If a line in the data below contains the word "ribbon", copy it out.
Start of SOURCE DATA
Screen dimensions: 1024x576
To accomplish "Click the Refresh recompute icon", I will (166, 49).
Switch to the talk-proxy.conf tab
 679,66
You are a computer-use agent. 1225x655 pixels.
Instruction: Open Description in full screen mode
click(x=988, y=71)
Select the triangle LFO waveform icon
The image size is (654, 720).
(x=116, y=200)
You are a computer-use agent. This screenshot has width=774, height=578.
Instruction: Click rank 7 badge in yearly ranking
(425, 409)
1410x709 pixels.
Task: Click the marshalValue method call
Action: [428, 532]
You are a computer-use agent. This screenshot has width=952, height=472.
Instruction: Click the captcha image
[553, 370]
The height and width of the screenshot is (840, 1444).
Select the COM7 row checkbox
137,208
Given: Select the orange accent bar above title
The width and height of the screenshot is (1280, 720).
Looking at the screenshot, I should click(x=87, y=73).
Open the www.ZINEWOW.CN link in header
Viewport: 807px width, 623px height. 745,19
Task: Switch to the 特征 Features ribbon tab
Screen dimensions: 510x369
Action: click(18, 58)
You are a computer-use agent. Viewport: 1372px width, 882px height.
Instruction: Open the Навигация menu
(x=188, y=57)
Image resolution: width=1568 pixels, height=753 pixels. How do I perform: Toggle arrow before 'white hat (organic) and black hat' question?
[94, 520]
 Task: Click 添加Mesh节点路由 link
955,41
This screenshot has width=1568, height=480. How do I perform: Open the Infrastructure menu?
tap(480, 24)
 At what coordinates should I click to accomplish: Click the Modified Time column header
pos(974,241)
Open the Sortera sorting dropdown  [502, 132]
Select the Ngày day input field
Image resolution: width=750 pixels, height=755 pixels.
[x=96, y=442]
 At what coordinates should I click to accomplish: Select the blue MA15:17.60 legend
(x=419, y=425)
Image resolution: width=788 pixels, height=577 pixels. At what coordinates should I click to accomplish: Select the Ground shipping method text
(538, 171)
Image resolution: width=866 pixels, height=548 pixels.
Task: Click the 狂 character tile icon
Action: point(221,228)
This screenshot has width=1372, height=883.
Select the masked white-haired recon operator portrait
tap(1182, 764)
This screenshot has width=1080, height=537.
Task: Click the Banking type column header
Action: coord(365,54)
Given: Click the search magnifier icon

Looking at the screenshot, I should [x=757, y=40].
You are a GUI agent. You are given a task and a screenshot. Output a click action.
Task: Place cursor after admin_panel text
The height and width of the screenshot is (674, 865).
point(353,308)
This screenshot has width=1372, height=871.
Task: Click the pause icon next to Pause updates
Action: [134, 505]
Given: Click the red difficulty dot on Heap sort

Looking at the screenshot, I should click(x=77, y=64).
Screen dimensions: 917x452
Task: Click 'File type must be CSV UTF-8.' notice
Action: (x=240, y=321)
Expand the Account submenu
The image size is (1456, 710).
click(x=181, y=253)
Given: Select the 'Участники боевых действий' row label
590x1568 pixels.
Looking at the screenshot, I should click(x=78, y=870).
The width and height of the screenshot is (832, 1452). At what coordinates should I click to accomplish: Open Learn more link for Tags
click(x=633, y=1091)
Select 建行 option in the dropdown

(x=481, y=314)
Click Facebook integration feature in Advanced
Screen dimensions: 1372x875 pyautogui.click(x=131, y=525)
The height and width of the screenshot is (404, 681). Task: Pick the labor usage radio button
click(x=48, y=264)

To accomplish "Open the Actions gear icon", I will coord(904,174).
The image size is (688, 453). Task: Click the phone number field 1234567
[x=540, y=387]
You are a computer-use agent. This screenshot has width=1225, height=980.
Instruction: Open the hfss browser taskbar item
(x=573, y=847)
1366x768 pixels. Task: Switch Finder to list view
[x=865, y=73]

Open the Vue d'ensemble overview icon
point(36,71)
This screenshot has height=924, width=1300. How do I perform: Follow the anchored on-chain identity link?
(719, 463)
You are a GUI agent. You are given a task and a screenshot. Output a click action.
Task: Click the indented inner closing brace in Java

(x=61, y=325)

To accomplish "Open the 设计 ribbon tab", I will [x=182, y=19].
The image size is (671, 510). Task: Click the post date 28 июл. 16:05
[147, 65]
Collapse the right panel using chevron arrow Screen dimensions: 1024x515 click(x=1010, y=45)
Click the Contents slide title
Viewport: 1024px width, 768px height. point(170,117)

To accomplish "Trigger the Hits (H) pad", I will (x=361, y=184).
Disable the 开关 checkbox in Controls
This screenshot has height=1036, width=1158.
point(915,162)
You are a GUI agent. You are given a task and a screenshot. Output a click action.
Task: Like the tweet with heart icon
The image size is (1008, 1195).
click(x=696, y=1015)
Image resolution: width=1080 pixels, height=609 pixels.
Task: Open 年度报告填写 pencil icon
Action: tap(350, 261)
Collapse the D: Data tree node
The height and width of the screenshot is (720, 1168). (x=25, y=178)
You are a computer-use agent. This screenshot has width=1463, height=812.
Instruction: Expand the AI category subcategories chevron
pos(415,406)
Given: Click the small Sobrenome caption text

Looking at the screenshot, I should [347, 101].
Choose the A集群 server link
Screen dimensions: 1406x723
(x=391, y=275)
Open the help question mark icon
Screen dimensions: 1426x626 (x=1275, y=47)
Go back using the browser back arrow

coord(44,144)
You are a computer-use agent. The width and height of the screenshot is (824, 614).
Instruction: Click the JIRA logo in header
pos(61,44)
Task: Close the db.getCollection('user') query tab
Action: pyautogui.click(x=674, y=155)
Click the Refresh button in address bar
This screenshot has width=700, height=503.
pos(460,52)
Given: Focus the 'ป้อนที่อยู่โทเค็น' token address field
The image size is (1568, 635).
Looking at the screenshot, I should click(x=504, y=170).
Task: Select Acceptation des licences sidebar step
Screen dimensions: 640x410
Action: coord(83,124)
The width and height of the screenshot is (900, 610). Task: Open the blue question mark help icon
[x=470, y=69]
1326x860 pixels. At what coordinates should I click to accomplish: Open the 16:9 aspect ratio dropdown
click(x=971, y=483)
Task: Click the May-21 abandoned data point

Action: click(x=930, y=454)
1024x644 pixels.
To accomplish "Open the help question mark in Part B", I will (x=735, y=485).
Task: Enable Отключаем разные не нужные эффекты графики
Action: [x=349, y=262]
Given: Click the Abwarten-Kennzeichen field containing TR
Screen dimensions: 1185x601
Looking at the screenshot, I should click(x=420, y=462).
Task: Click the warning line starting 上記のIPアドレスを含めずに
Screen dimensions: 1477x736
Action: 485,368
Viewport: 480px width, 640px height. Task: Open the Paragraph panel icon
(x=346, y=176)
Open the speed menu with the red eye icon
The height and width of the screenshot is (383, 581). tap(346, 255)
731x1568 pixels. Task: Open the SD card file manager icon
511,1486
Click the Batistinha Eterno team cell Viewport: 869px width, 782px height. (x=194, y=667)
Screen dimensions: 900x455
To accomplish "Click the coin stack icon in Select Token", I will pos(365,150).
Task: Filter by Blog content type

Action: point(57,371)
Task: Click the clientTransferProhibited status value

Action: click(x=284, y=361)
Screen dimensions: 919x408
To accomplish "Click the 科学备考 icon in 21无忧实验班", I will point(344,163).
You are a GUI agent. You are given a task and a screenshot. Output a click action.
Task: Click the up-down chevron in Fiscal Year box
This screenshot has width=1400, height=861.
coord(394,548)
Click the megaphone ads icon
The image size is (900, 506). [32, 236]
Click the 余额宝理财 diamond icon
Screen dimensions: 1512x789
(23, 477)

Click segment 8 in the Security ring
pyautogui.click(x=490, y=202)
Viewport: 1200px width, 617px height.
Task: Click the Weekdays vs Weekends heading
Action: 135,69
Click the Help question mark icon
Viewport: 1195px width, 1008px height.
End of SOURCE DATA
**SOLUTION FOR THIS TASK**
Task: Switch to the 特征 Features ribbon tab
To accomplish "Open the 设计 ribbon tab", I will [x=182, y=19].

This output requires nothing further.